We engage with individuals and organizations to work collaboratively around the vision of faith, vocation and cultural renewal to strengthen one another and our shared work. We know this work, of partnering well, is both necessary and difficult. In this Lab, Steph Summers, CEO of the Center for Public Justice, a faith based public policy and advocacy organization, unpacks for us how to engage and build the kinds of partnerships that endure over time, even as they have significant differences. It is a masterclass!
The Center for Public Justice is an independent, nonpartisan organization devoted to policy research and civic education. Working outside the familiar categories of right and left, conservative and liberal, we seek to help citizens and public officeholders respond to God's call to do justice.
Our mission is to equip citizens, develop leaders, and shape policy in pursuit of our purpose to serve God, advance justice, and transform public life. To learn more about our unique perspective, see What Distinguishes the Center for Public Justice? The Center bases its research, publications, training, and advocacy work on a comprehensive, Christian political foundation. It was established in 1977 by a group of citizens interested in developing and communicating an integrated biblical view of political service and responsible government. Then, as now, the Center recognized the need to build and uphold a just republic and to promote just relations among the nations.
A vision of religious freedom for all is one where persons of all religious faiths, and of none, are free not only to worship or refrain from worship as their beliefs require, but also free to live out their faith as citizens active in the public life of the nation and in the faith-based organizations they have formed. This vision for our nation is based on a commitment to religious freedom, pluralism, and tolerance.

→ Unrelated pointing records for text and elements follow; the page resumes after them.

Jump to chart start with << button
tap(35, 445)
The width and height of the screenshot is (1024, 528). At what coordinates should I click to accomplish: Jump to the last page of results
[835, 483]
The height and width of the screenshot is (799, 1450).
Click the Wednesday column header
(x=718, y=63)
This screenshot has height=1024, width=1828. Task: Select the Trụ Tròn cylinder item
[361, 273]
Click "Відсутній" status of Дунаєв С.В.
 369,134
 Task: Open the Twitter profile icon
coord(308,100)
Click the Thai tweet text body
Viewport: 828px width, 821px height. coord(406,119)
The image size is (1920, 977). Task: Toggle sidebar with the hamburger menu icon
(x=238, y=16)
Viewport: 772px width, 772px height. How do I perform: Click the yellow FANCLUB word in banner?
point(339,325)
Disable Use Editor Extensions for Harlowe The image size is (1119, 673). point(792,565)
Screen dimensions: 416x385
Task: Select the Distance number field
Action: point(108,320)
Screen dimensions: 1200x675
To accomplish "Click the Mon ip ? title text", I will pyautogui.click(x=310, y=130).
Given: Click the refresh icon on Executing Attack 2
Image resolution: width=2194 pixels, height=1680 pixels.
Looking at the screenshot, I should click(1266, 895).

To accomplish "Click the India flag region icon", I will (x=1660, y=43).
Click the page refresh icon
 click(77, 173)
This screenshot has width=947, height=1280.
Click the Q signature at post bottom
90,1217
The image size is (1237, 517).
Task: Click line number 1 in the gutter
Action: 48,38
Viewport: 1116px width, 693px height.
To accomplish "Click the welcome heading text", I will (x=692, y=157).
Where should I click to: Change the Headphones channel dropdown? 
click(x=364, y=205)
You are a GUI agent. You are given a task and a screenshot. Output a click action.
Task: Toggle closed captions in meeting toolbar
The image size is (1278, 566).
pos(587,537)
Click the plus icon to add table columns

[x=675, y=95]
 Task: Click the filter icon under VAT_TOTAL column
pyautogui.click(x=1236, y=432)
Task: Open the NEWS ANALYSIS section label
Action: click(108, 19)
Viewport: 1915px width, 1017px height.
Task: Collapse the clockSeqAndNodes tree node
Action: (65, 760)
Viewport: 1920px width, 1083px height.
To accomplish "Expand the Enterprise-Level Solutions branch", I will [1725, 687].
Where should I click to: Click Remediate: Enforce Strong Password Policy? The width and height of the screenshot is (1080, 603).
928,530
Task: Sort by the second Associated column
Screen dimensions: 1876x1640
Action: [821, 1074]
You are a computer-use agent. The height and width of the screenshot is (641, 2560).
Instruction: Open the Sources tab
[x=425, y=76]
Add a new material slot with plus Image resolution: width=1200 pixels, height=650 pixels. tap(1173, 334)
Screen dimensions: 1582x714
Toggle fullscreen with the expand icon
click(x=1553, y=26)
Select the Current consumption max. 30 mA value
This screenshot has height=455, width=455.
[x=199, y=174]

The result is a pluralist society: one where Catholics, evangelicals, Orthodox Jews, Muslims, Sikhs, nonbelievers, and others are free to live as citizens, health care providers, businesspeople, social-service providers, and public officials as led by their religious or nonreligious beliefs. Pluralism says that diversity such as this is to be expected in a free society and pluralism requires tolerance. Imposed uniformity is the opposite of freedom, pluralism, and tolerance, and we seek common ground where the beliefs, practices, and organizations of those of all faiths and of none are respected and their freedoms protected. Furthermore, a public realm that respects the diversity of belief and practice present in American society is ideal, rather than one that favors one group’s beliefs and practices over those of others.